Family-focused, evidence-based programs that function over the long term can have a profound, positive effect on the parenting and development of children who face multiple risk factors, according to the report. Its authors encouraged wider adoption of such programs, often begun through federal initiatives such as SAMHSA's National Registry of Evidence-Based Programs and Practices.

The best mental health promotion programs integrate parents and other caregivers as equal partners—along with school and community leaders—in selecting, implementing, evaluating, and sustaining the programs. The authors concluded that parental involvement was more likely if services were provided in easily accessible settings and if they were“ culturally and linguistically appropriate.”

Although federal, state, and local governments have provided very little funding for primary prevention of mental illness, the authors identified a growing body of data showing that such approaches are highly cost-effective. A small number of long-term, follow-up studies show that some programs continue to generate positive returns over multiple years as participants grow into healthy, well-functioning adults.

The need for such preventive and early-intervention approaches is evident in the large number of children suffering from mental illness. The 2005 National Survey on Drug Use and Health revealed that about 5.5 million U.S. children (more than 20 percent of those aged 12 to 17), received treatment or counseling for emotional or behavior problems in the prior year. Other estimates indicate that 10 percent of this age group experiences a mental health problem serious enough to cause a significant level of impairment in functioning at home, at school, or in the community.

The collaborative prevention programs the report urges are particularly crucial because the majority of lifelong mental illnesses begin in youth. Half of all diagnosable lifelong cases of mental illness begin by age 14, according to the National Comorbidity Survey Replication, and three-fourths of chronic cases of mental illness start by age 24.

“If early intervention does not occur, childhood disorders may intensify and persist, often leading to a downward spiral of school failure, poor employment opportunities, and poverty in adulthood,” the authors noted.

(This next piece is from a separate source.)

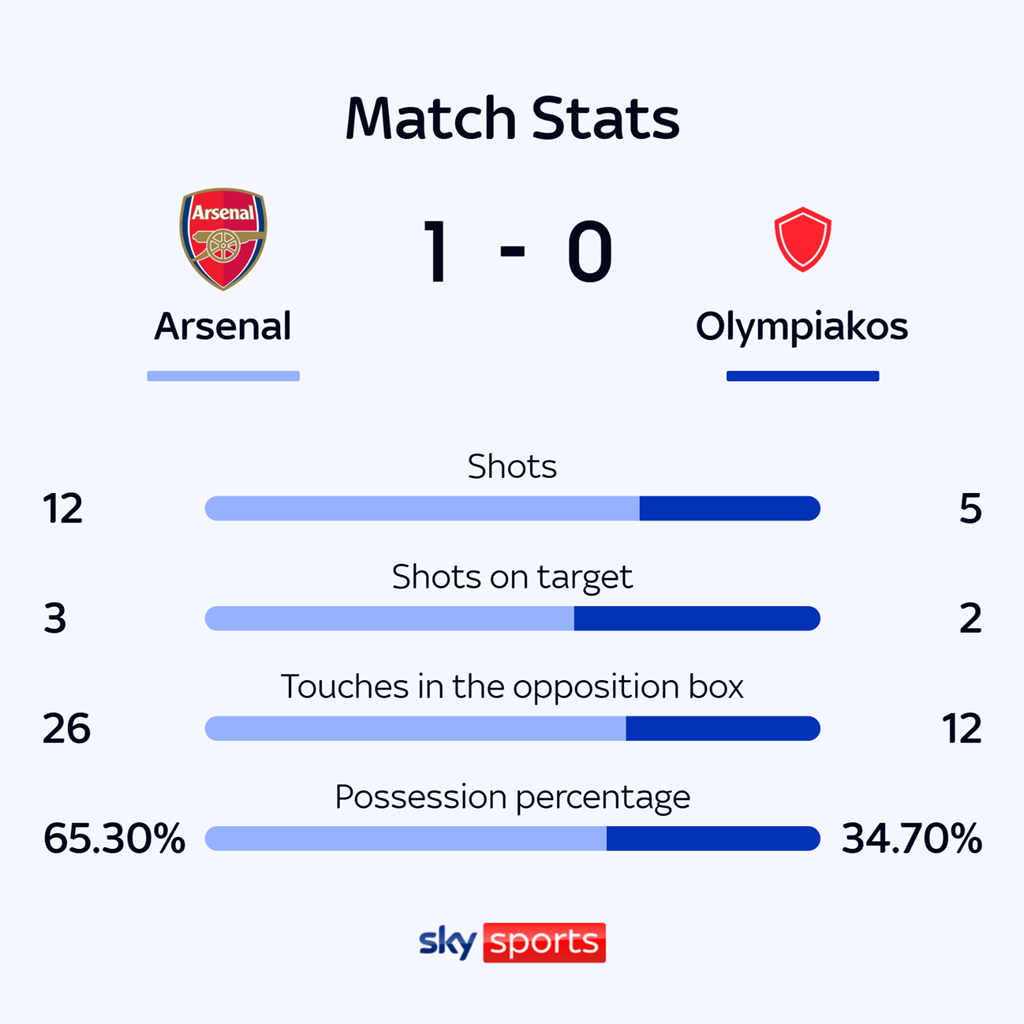Click Olympiakos' 5 shots value

click(x=970, y=510)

The report urged a public-health approach to mental illness, which aims to promote health and prevent illness before it begins. The same approach is being used nationally to prevent obesity in children rather than intervening later when the associated health risks and financial costs become substantial.

Among the examples of successful programs cited in the report is a school program that uses teacher visits to the child's home to teach child-learning and development lessons to the parents. Among the program's long-term results: by age 27, program participants had many fewer arrests and were less likely to use public services than nonparticipant peers.

The primary obstacle to implementing such prevention programs is the difficulty in obtaining start-up funding—while initial expenses are immediate and easily quantified, the benefits are long term and it's difficult to assign a dollar value to them.

Among the report's recommendations is for stakeholders to seek alternative funding methods beyond the standard reimbursement system for mental health care, which pays for individualized treatment services following the diagnosis of a disorder rather than interventions to prevent disorders. Prevention-funding approaches cited in the report include the approach of some localities that include mental illness prevention funding aimed at their entire student population within their school budgets.

“Better coordination of programs across systems could maximize the use of available resources,” the report authors stated.